◆ Kaynak Metin

####

Dennis'in anlatıklarına göre ordu 41 Temmuz günü çok hareketliydi ve sıradışı birşeyin olduğunu fark etmişti. Dennis kapının önünde ordu ambulanslarını görmüştü, bir sürü eflatun renginde enkaz parçaları vardı ve MP'ler (ordu inzibatları) koşuşturuyorlardı. Ondan sonra hastahanenin içinden gürültüler duymaya başlamıştı. Oysa, Dennis'in 40 yıllık arkadaşı olan ve o gün masasında bulunduğunu söyleyen eski Halkla İlişkiler Müdürü Walter Haut sıradışı hiçbirşeyin olmadığını iddia ediyordu. Sadece o gün Albay Blanchard ona "uçan daireler" hakkında bir basın açıklaması yapmasını rica etmişti. Haut, Uluslararası UFO Müzesi ve Araştırma Merkezi'nde Başkan ve Dennis'de burada başkan yardımcısı. Roswell'de ana caddedeki adliyenin tam karşısında olan bu müze, kapılarını 1992 yılının Ekim ayında açtı. Roswell olayı sayesinde akın akın gelen turistlerin ilgisinden faydalanan ikinci kurum oldu. Şehir dışında bulunan ve kuruluşu altı ay daha eski olan "UFO Enigma" müzesi düşmüş olan "uçan daire"nin tabii büyüklüğünde ve ışıkları ile birlikte bir taklidini, kumda yatan uzaylıları ve inzibat üniformalı tüfek taşıyan bir mankeni göstermekte. Haut çok meşgul bir insan, televizyon ve radyo programlarına çıkmak, basına röportajlar vermek, yemek sonrası konuşmalar yapmak ve her öğleden sonra açık olup 50 bölgeden ve 54 yabancı ülkeden 44.000 kişiyi misafir etmiş olan bir müzeyi işletmek onun görevleri arasında. Bazen yöresel polisin gece memuru onu bir vatandaşın UFO gördüğünü iddia ettiğini haber vermek için uyandırıyor. Haunt UFO olaylarının %99.9'unun normal bir açıklama bulduğunu söylemekte; Geçenlerde genç bir polise gördüğü UFO'nun Sirius yıldızı olduğunu izah etmiş. "Peki acaba Roswell % 0.1 mi oluyor?" sorusu sorulunca Haut uzun bir süre duraklıyor, mantıklı denizci ve havacı kişiliği ile müze yöneticisi görevi arasında gidip geliyor. "Evet tahmin ediyorum, belki % 0.05" diye cevap veriyor.

####

◆ Veri Satırları
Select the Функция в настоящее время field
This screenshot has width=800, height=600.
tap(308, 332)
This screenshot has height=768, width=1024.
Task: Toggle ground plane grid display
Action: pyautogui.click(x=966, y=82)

####

◆ Görev 1
Roswell hakkındaki metne göre Uluslararası UFO Müzesi ve Araştırma Merkezi kapılarını ne zaman açmıştır?
◆ Görev 2
Aşağıdaki ifadelerin Roswell hakkındaki metinle uyuşup uyuşmadığını belirtiniz ve her biri için metindeki belirleyici sözleri aynen aktarınız: (a) Walter Haut o gün olağan dışı hiçbir şey yaşanmadığını ileri sürmüştür. (b) "UFO Enigma" müzesi şehir merkezinde, adliyenin karşısında yer almaktadır. (c) Haut, genç bir polise gördüğü UFO'nun Sirius yıldızı olduğunu açıklamıştır.
◆ Görev 3
Roswell olayını anlatan metni, son cümlesinden sonra gelecek bölümü yazarak sürdürünüz.
Satırların kaynak metinle herhangi bir bağlantısı bulunmamaktadır.

◆ Görev Yanıtı 1
1992 yılının Ekim ayında.

◆ Görev Yanıtı 2
(a) Evet: "sıradışı hiçbirşeyin olmadığını iddia ediyordu"
(b) Hayır: "Şehir dışında bulunan ve kuruluşu altı ay daha eski olan "UFO Enigma" müzesi"
(c) Evet: "Geçenlerde genç bir polise gördüğü UFO'nun Sirius yıldızı olduğunu izah etmiş."

◆ Görev Yanıtı 3
Yürüyerek hastaneye giden uzaylı.. Roswell havaalanı
Rosswell'in 1947 yılındaki görünümü
Stanton Friedmann bu çok eski olayı bu kadar canlandırmasaydı ve bir de basın açıklaması olmasaydı, Roswell olayı da olmayacaktı. Basın açıklaması gazetelerde yer aldı ve Roswell olayında tanıkların açıklamalarından daha etkili oldu. Haut bunun farkında, çünkü hediyelik eşya dükkanında "Roswell Daily Record"'un 8 ve 9 Temmuz 1947 baskısının baş sayfasının fotokopileri satılıyor. Bütün müzenin tek gerçek kalıntıları onlar. Kitaplarda ve özel televizyonlarda Roswell'le ilgili programlara çıkan, Lydia Sleppy ve Frankie Rowe FBI ve Askeri Polis tarafından nasıl tehdit edildiklerini anlattılar. Sleppy yöresel radyo istasyonundan bir haber yayınlamaya çalışırken FBI yayını kesmiş ve Sleppy'e tamamlamamasını söylemişti. Sleppy söylenenleri yapmış ve Friedmann'nın onu seneler sonra bulmasına kadar hiç şikayet etmemişti. Rowe, kaza olayına Roswell itfayesinin diğer görevlileri ile birlikte babasını da çağırdıklarını anlatıyordu. Rowe'ye iki ceset torbası ve "uçan daireye" benzer birşeyin yanında çok ufak bir yaratık gördüğünü söylemişti. Rowe o yaratığın askeri hastaneye götürüldüğünü ve oraya kendiliğinden yürüdüğüne dair dedikodular da duymuştu. Randle ve Schmitt'e askerlerin evlerine geldiğini ve bu konu hakkında hiçkimse ile konuşmamalarını tembihlediklerini anlattı.

Roswell'in balonu da gizemli...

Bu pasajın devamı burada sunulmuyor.